**EXERCISE OBJECTIVE:** Reproduce only the records from the line containing "Task: Open the Source dataset dropdown arrow" down to the line containing "coord(49,44)", both ends included, keeping the requests and shifting every coordinate in the answers by -3.

═══ DATASET ENTRIES

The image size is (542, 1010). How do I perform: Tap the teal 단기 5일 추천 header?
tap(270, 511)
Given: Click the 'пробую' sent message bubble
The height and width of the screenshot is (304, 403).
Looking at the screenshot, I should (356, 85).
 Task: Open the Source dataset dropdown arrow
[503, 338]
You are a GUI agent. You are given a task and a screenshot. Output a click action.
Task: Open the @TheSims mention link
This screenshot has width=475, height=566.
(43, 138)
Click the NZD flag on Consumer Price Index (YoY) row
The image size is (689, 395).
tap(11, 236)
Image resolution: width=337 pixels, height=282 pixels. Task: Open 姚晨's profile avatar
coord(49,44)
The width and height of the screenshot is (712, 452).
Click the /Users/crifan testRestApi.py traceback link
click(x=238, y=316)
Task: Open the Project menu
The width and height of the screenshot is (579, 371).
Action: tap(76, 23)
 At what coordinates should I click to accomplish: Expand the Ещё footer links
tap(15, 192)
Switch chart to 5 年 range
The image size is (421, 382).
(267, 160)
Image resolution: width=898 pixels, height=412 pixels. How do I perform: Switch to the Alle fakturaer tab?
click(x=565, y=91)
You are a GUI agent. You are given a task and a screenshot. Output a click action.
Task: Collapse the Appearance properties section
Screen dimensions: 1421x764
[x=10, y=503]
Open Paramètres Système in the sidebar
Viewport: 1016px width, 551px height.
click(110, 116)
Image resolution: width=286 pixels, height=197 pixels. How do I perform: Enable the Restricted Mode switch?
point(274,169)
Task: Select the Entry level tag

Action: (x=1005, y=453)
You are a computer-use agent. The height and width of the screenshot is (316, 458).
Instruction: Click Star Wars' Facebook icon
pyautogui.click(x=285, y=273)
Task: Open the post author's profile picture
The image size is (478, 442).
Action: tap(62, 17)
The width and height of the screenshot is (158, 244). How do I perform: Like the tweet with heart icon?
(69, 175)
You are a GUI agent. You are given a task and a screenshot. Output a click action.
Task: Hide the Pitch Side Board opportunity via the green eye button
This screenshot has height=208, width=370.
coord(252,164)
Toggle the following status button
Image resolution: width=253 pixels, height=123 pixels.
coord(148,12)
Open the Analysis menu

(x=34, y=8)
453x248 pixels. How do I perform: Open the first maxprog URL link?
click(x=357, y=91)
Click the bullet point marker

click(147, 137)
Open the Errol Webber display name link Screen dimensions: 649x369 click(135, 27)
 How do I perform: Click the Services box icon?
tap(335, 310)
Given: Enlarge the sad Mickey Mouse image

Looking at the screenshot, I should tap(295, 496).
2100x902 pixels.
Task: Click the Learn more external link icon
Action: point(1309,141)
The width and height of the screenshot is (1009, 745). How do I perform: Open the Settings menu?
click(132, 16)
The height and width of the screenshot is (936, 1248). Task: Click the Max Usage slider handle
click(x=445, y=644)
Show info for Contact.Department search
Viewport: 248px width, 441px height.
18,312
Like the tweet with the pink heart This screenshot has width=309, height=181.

══════

**RIGHT ANSWER:**
 Task: Open the Source dataset dropdown arrow
[500, 335]
You are a GUI agent. You are given a task and a screenshot. Output a click action.
Task: Open the @TheSims mention link
This screenshot has width=475, height=566.
(40, 135)
Click the NZD flag on Consumer Price Index (YoY) row
The image size is (689, 395).
tap(8, 233)
Image resolution: width=337 pixels, height=282 pixels. Task: Open 姚晨's profile avatar
coord(46,41)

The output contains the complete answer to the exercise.